**STUDY TEXT:**
= Beginning of Section =
UNITED STATES

SECURITIES AND EXCHANGE COMMISSION

Washington, D.C. 20549

 

FORM 8-K

 

CURRENT REPORT

Pursuant to Section 13 or 15(d) of the Securities Exchange Act of 1934

 

Date of Report (Date of Earliest Event Reported): June 15, 2017

 

MAX-1 ACQUISITION CORPORATION

(Exact name of Company as specified in its charter)

 

Delaware   000-55764   81-5333008

(State or other jurisdiction of

incorporation)

  (Commission File No.)  

(I.R.S. Employer

Identification No.)

 

2255 Glades Road, Suite 324A,
Boca Raton, FL 33431

(Address of principal executive offices)

 

(561) 989-2208

(Registrant’s telephone number, including area code)

 

Not Applicable

(Former name or former address, if changed since last report)

 

Check the appropriate box below if the Form 8-K filing is intended to simultaneously satisfy the filing obligation of the registrant under any of the following provisions:

 

Written communications pursuant to Rule 425 under the Securities Act (17 CFR 230.425)
= End of Section =
**DESCRIPTION OF THE TASK:** Please copy out the Form 8-K cover page above in full, word for word.

**PROVIDED MATERIAL:**
= Beginning of Section =
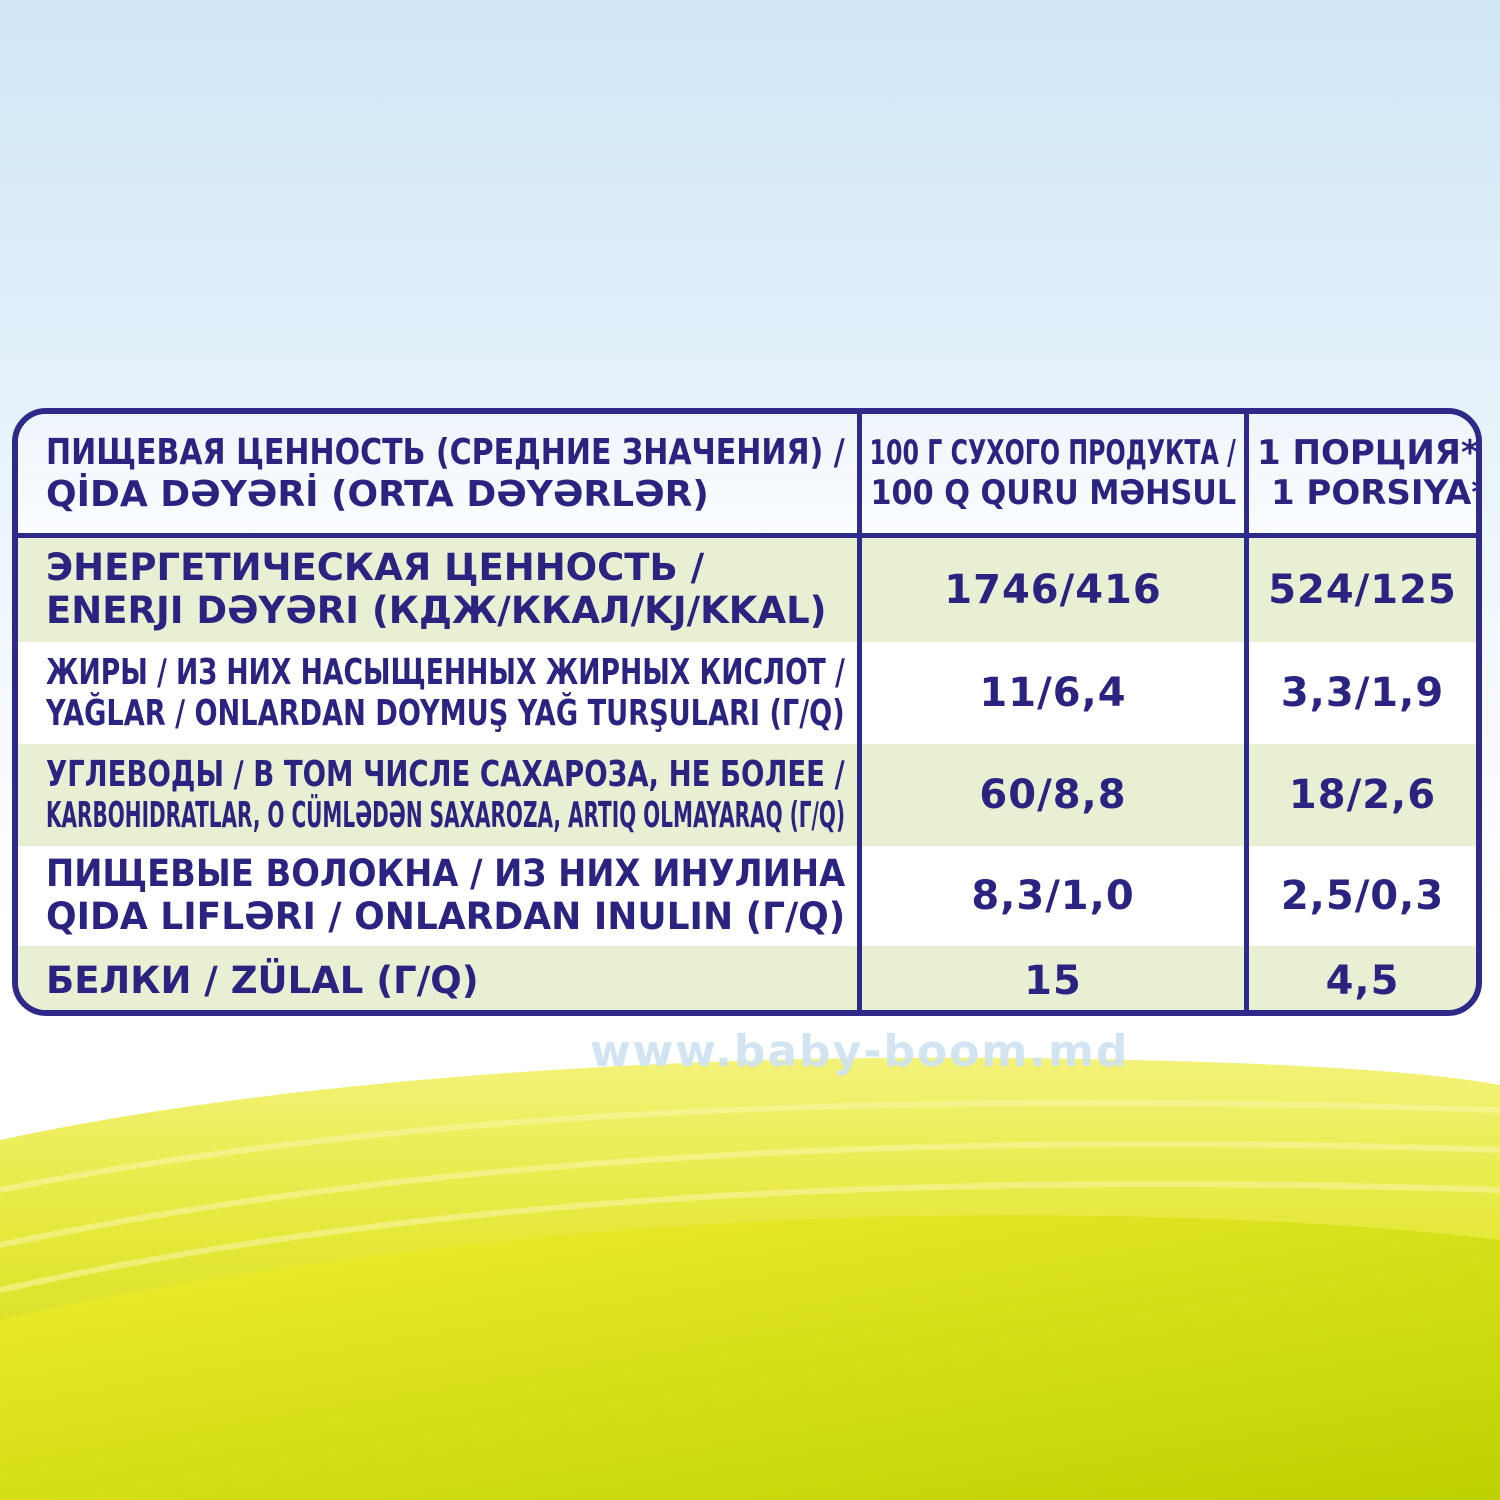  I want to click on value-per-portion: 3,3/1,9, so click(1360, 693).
= End of Section =
= Beginning of Section =
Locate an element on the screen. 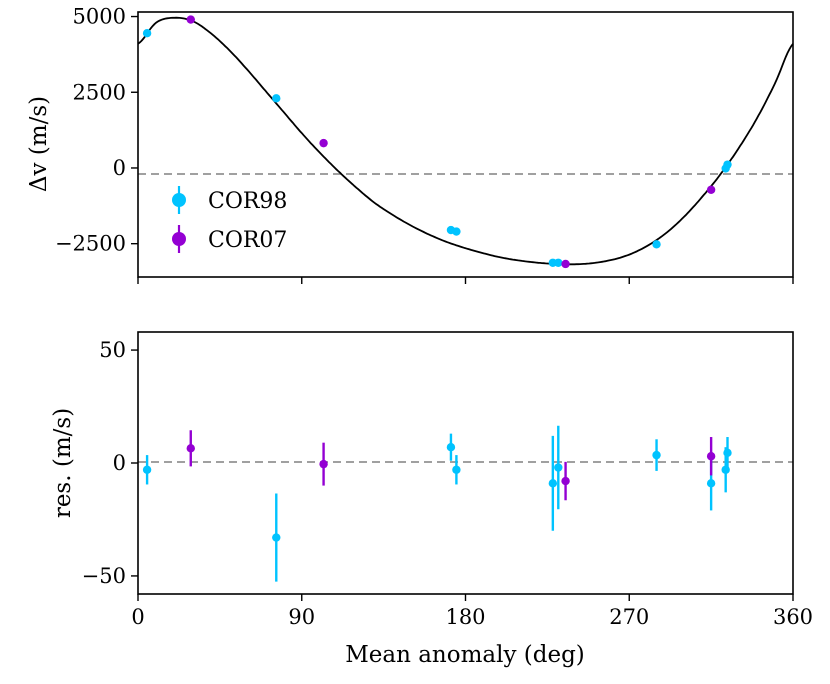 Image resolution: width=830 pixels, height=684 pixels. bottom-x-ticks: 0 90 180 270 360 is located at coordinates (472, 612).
= End of Section =
= Beginning of Section =
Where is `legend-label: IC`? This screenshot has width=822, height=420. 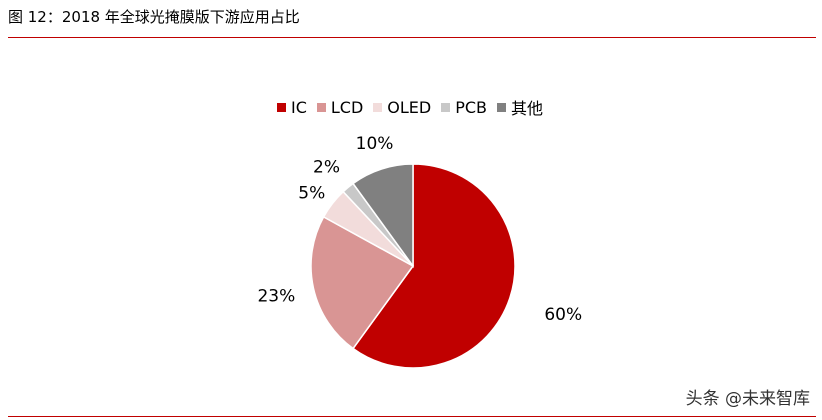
= End of Section =
**EXERCISE OUTPUT:**
UNITED STATES

SECURITIES AND EXCHANGE COMMISSION

Washington, D.C. 20549

 

FORM 8-K

 

CURRENT REPORT

Pursuant to Section 13 or 15(d) of the Securities Exchange Act of 1934

 

Date of Report (Date of Earliest Event Reported): June 15, 2017

 

MAX-1 ACQUISITION CORPORATION

(Exact name of Company as specified in its charter)

 

Delaware   000-55764   81-5333008

(State or other jurisdiction of

incorporation)

  (Commission File No.)  

(I.R.S. Employer

Identification No.)

 

2255 Glades Road, Suite 324A,
Boca Raton, FL 33431

(Address of principal executive offices)

 

(561) 989-2208

(Registrant’s telephone number, including area code)

 

Not Applicable

(Former name or former address, if changed since last report)

 

Check the appropriate box below if the Form 8-K filing is intended to simultaneously satisfy the filing obligation of the registrant under any of the following provisions:

 

Written communications pursuant to Rule 425 under the Securities Act (17 CFR 230.425)